Activity: Once the line containing "Where should I click to: Click the empty" is found in the entries below, restate it and each following line word for word, stopping after the line containing "Expand the chart".

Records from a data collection

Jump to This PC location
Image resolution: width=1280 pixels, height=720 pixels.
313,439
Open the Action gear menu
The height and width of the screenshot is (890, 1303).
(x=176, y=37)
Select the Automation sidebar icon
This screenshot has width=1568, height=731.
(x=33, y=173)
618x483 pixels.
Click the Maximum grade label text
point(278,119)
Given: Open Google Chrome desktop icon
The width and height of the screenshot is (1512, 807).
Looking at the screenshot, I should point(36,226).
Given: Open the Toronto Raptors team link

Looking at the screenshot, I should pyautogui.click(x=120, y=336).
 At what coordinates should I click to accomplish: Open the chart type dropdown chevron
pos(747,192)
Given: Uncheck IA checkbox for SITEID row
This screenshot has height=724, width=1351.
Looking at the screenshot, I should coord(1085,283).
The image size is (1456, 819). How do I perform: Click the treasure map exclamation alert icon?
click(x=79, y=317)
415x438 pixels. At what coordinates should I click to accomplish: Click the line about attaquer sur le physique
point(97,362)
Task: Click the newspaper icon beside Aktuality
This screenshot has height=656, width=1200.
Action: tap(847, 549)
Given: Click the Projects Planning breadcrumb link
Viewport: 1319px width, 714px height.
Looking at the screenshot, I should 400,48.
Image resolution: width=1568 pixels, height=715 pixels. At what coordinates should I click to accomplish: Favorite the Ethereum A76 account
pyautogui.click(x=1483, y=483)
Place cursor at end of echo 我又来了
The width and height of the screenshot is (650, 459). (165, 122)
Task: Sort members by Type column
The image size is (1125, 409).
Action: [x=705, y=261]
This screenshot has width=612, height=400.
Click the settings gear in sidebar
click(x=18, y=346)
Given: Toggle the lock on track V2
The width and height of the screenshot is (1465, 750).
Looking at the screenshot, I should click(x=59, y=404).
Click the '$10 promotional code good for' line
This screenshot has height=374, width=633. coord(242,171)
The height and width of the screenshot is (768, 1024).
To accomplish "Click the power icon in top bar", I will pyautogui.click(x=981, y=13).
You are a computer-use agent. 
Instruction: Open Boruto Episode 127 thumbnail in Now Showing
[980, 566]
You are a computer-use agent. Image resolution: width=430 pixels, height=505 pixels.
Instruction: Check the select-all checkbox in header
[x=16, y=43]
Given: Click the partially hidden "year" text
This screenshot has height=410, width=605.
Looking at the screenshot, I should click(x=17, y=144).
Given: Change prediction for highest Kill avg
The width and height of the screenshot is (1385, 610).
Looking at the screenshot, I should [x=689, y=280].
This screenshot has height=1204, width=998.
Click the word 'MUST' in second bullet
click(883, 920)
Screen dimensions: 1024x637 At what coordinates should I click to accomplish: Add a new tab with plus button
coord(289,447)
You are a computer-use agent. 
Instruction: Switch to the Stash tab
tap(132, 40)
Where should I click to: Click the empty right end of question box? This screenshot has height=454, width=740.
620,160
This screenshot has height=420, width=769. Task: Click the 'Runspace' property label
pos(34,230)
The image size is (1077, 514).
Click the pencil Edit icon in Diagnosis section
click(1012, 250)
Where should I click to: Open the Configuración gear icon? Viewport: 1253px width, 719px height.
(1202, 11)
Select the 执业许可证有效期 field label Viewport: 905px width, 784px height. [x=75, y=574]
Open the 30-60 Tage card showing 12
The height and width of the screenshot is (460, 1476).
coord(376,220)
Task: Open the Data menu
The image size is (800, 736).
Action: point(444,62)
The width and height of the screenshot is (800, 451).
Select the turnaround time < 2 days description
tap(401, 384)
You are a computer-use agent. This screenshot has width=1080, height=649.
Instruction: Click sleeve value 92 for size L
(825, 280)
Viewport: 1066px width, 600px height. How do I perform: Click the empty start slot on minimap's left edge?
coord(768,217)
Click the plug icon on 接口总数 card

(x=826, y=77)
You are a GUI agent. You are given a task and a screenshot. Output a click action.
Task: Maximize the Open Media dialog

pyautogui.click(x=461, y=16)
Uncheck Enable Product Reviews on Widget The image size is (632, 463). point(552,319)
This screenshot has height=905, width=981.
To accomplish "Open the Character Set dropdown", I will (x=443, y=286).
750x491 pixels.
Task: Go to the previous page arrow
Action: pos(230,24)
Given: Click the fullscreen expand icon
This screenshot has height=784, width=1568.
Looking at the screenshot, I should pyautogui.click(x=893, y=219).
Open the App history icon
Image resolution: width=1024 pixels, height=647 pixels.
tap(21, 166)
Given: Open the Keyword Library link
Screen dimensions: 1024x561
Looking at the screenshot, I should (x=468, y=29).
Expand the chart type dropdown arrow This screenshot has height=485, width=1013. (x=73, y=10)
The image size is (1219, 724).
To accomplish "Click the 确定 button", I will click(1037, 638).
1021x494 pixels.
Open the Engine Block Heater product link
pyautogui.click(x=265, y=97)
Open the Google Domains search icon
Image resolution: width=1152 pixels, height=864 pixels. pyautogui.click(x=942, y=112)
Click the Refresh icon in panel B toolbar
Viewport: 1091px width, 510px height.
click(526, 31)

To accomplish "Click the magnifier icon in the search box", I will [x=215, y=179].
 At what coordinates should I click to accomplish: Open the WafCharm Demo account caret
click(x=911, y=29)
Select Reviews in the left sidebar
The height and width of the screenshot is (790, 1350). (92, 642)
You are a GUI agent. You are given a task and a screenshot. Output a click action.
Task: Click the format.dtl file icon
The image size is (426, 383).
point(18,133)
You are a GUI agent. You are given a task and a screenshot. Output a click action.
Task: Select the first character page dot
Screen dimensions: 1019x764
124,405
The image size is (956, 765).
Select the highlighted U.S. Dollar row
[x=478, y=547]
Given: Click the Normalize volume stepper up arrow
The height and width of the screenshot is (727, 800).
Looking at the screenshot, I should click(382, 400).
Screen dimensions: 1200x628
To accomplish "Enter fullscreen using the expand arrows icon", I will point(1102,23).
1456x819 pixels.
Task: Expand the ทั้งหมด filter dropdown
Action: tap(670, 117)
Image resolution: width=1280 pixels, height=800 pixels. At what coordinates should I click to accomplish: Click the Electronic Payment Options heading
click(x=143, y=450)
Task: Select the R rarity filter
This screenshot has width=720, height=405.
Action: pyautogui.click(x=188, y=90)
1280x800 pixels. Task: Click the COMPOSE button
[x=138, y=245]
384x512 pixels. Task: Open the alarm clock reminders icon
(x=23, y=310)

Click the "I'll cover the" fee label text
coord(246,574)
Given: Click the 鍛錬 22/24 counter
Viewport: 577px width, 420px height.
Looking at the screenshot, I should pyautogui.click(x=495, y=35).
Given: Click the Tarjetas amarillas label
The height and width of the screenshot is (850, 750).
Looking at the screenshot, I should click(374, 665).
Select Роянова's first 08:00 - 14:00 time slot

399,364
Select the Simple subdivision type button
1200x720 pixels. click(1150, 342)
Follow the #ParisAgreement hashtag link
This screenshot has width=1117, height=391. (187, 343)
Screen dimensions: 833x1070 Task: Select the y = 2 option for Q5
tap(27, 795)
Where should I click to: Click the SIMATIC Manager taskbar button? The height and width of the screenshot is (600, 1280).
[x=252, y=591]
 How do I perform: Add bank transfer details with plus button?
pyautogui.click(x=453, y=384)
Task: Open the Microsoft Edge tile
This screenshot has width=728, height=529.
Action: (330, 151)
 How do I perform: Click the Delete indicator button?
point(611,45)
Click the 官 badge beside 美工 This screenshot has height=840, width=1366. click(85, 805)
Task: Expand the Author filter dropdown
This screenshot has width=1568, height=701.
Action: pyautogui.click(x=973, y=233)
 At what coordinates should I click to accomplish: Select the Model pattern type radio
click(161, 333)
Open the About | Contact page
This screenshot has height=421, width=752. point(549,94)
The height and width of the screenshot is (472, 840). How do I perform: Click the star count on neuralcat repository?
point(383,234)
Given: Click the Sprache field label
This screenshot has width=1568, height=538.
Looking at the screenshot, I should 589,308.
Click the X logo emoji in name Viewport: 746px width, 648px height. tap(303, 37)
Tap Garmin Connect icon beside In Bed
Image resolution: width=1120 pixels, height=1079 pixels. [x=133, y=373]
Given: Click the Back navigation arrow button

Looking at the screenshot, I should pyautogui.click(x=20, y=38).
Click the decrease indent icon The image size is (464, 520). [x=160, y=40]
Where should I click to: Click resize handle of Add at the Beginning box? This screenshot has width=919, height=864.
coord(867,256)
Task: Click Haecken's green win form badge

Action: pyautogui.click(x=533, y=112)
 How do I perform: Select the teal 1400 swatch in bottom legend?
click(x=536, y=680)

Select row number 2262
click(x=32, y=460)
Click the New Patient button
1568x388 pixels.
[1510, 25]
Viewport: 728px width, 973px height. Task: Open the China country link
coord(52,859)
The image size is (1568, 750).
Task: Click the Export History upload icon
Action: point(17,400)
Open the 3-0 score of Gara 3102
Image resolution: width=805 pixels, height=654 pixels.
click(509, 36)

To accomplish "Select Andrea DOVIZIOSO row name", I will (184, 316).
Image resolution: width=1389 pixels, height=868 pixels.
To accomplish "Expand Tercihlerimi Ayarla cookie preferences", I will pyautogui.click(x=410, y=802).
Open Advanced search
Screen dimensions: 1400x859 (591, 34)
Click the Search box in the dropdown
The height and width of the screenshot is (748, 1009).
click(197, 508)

Solution to this task:
Where should I click to: Click the empty right end of question box? This screenshot has height=454, width=740.
620,160
This screenshot has height=420, width=769. Task: Click the 'Runspace' property label
pos(34,230)
The image size is (1077, 514).
Click the pencil Edit icon in Diagnosis section
click(1012, 250)
Where should I click to: Open the Configuración gear icon? Viewport: 1253px width, 719px height.
(1202, 11)
Select the 执业许可证有效期 field label Viewport: 905px width, 784px height. [x=75, y=574]
Open the 30-60 Tage card showing 12
The height and width of the screenshot is (460, 1476).
coord(376,220)
Task: Open the Data menu
The image size is (800, 736).
Action: point(444,62)
The width and height of the screenshot is (800, 451).
Select the turnaround time < 2 days description
tap(401, 384)
You are a computer-use agent. This screenshot has width=1080, height=649.
Instruction: Click sleeve value 92 for size L
(825, 280)
Viewport: 1066px width, 600px height. How do I perform: Click the empty start slot on minimap's left edge?
coord(768,217)
Click the plug icon on 接口总数 card

(x=826, y=77)
You are a GUI agent. You are given a task and a screenshot. Output a click action.
Task: Maximize the Open Media dialog

pyautogui.click(x=461, y=16)
Uncheck Enable Product Reviews on Widget The image size is (632, 463). point(552,319)
This screenshot has height=905, width=981.
To accomplish "Open the Character Set dropdown", I will (x=443, y=286).
750x491 pixels.
Task: Go to the previous page arrow
Action: pos(230,24)
Given: Click the fullscreen expand icon
This screenshot has height=784, width=1568.
Looking at the screenshot, I should pyautogui.click(x=893, y=219).
Open the App history icon
Image resolution: width=1024 pixels, height=647 pixels.
tap(21, 166)
Given: Open the Keyword Library link
Screen dimensions: 1024x561
Looking at the screenshot, I should (x=468, y=29).
Expand the chart type dropdown arrow This screenshot has height=485, width=1013. (x=73, y=10)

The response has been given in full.